Perlu diketahui, budaya keselamatan atau safety culture tidak bisa dibentuk oleh satu individu, tetapi harus melibatkan semua orang yang ada di dalam organisasi atau perusahaan. Budaya keselamatan harus dilaksanakan oleh seluruh sumber daya yang ada, pada seluruh tingkatan dan tidak hanya berlaku untuk pekerja saja.
Menurut Occupational Safety and Health Administration (OSHA), budaya keselamatan dibangun atas komitmen bersama, sistem manajemen kesehatan dan keselamatan kerja (K3) yang mumpuni, dan persepsi bersama yang menekankan pentingnya K3, sehingga membentuk kebiasaan keselamatan kerja yang berkesinambungan.

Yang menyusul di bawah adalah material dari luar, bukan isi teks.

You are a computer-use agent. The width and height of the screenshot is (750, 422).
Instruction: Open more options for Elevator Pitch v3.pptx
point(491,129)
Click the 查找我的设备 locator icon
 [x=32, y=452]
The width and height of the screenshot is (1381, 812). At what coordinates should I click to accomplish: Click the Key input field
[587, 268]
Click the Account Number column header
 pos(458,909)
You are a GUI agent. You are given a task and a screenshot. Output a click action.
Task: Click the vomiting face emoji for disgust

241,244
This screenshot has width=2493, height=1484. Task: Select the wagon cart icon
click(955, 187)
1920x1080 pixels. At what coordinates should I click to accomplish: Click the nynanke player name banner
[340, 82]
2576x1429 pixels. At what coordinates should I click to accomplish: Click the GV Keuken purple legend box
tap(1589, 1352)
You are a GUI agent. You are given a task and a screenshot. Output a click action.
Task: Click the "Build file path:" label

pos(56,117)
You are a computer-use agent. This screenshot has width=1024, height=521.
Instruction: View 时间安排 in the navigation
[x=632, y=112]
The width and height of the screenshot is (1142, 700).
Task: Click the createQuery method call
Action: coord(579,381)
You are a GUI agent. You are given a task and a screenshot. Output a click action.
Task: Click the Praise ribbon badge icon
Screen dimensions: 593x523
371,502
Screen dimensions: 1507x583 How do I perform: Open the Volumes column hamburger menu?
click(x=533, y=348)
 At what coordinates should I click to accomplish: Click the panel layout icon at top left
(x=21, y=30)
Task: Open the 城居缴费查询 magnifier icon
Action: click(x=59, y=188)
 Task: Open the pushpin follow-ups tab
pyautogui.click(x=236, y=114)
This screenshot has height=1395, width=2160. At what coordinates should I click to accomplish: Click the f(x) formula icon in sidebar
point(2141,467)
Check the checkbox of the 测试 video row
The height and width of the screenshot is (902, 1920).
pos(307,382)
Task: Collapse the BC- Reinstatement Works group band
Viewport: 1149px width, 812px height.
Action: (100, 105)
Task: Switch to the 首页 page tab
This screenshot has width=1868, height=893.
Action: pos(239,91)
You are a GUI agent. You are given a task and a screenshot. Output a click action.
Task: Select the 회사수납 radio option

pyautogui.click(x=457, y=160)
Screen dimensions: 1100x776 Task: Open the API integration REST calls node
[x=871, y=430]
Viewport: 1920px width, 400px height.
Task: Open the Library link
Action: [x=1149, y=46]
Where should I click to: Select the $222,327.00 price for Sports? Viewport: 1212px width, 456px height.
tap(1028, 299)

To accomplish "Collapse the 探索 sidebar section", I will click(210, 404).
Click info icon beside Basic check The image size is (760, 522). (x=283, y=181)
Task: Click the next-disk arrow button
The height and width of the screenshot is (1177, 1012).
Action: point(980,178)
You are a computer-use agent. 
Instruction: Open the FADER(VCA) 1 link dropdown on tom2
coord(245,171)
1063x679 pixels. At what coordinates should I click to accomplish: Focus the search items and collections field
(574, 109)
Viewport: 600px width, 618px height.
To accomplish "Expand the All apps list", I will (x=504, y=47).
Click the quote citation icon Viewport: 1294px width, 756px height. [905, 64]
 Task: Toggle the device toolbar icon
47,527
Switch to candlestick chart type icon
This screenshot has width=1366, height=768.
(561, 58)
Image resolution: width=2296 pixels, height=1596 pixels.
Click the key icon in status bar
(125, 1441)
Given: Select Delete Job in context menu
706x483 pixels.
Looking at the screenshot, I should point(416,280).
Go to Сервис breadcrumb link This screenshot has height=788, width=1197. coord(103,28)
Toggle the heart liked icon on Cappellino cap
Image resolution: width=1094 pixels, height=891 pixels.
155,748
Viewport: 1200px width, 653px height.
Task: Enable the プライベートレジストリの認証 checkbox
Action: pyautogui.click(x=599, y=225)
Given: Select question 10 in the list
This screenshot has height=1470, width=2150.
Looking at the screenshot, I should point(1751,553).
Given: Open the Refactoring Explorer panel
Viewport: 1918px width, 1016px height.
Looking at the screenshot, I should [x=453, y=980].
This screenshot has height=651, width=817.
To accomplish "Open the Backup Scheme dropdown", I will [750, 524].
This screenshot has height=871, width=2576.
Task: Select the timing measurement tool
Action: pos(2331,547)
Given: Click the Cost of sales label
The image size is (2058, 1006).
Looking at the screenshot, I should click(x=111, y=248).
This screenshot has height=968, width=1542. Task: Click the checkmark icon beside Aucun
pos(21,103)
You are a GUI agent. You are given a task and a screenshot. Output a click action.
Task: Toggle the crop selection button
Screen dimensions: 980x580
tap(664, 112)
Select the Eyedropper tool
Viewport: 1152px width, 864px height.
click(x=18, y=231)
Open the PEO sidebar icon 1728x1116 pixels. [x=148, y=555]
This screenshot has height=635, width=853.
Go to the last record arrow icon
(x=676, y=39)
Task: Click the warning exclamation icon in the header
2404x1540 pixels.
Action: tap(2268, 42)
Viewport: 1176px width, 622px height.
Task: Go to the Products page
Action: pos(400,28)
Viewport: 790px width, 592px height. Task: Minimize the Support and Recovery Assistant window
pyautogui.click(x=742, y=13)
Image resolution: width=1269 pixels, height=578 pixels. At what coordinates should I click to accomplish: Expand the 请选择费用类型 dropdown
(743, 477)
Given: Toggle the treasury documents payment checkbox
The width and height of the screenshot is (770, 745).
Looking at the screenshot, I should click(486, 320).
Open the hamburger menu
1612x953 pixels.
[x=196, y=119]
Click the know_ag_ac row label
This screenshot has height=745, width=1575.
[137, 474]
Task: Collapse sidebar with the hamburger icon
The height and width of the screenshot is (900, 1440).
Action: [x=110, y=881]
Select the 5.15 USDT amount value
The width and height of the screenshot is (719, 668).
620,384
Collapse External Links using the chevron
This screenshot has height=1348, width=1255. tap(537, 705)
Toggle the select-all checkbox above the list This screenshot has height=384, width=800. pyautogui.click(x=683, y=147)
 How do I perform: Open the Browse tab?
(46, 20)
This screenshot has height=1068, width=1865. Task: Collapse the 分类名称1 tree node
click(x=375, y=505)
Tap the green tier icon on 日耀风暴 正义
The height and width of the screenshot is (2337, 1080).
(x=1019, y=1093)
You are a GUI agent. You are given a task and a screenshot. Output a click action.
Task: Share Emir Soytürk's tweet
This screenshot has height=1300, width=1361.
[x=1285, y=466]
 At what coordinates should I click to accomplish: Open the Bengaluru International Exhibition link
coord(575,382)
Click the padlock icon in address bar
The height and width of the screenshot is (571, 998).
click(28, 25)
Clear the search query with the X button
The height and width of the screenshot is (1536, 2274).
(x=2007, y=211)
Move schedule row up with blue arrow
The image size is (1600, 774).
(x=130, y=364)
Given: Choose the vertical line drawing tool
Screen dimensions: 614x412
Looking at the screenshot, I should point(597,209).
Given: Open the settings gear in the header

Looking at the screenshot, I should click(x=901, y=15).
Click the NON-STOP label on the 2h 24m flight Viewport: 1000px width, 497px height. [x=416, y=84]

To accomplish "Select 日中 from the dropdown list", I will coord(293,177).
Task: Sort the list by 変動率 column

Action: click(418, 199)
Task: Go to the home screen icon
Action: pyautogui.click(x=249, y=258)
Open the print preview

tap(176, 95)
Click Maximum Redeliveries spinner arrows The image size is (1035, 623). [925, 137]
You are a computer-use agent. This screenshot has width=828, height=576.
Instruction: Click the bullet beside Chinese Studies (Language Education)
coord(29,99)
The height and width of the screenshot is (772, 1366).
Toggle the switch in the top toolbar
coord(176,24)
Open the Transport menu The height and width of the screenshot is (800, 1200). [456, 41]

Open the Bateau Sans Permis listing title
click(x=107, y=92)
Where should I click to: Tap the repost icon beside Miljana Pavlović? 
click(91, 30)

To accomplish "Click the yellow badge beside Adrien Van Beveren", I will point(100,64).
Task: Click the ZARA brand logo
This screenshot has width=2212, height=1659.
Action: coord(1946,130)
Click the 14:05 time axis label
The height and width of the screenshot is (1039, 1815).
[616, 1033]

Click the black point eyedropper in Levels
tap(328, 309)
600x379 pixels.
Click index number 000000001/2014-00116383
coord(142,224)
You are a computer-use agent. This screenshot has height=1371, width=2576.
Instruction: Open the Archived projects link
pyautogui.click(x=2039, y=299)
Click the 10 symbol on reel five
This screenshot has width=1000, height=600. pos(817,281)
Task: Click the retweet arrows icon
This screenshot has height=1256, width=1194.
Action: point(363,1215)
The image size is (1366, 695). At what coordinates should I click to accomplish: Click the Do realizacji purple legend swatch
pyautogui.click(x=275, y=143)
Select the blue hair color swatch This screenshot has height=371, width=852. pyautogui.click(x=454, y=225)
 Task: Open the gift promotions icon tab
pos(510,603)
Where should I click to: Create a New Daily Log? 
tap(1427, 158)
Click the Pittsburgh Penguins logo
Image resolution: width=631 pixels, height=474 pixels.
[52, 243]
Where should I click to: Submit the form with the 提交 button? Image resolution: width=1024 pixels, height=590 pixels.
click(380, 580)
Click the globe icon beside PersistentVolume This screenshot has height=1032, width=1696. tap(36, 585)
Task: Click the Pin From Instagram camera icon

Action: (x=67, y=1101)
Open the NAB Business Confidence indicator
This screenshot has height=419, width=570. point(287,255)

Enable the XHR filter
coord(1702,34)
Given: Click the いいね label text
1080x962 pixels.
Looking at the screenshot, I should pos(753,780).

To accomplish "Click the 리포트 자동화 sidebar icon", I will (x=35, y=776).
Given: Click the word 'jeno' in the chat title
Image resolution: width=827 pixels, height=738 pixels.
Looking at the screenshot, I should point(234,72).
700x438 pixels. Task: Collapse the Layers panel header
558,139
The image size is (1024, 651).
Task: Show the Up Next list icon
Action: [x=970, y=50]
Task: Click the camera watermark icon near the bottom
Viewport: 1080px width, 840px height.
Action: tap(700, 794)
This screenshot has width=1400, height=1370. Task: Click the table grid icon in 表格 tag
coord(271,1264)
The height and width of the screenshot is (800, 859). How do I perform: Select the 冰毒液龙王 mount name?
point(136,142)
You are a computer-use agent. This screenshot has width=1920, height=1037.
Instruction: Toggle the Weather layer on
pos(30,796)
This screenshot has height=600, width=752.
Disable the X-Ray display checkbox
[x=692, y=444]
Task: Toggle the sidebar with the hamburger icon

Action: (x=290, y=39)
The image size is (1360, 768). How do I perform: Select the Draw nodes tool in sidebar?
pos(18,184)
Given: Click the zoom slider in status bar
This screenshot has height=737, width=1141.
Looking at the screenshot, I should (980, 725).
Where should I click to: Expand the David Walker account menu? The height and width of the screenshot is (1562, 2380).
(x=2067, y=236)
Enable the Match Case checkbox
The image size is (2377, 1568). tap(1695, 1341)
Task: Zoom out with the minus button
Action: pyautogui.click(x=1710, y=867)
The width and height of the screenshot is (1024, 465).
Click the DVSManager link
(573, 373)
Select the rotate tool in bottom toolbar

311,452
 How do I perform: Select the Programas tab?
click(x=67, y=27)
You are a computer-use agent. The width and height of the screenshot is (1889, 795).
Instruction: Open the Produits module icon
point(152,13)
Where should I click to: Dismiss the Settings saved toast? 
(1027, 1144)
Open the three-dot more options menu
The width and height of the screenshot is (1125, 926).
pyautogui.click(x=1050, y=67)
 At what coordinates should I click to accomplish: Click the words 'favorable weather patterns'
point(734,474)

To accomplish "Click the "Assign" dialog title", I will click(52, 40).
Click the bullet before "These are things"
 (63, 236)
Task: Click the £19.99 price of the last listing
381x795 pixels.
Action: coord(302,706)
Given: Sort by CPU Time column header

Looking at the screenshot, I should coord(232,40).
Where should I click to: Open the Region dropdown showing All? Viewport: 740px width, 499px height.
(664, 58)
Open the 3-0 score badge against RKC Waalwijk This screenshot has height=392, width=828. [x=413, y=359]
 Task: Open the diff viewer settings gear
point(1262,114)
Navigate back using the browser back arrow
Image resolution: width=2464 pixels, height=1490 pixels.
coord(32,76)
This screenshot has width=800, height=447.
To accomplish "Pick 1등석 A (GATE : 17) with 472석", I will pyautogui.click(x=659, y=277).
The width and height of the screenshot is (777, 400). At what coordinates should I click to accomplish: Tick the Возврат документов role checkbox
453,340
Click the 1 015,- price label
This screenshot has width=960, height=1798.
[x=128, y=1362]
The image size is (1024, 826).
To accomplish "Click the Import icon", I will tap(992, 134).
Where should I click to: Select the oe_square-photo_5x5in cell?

Manfaat budaya keselamatan di tempat kerja:
Budaya keselamatan yang baik dapat membentuk perilaku pekerja terhadap keselamatan kerja yang diwujudkan melalui perilaku aman dalam melakukan pekerjaan. Inilah yang menjadi tantangan besar bagi seorang pemimpin keselamatan dalam membangun budaya keselamatan di tempat kerja, karena mereka harus mengubah kebiasaan banyak orang.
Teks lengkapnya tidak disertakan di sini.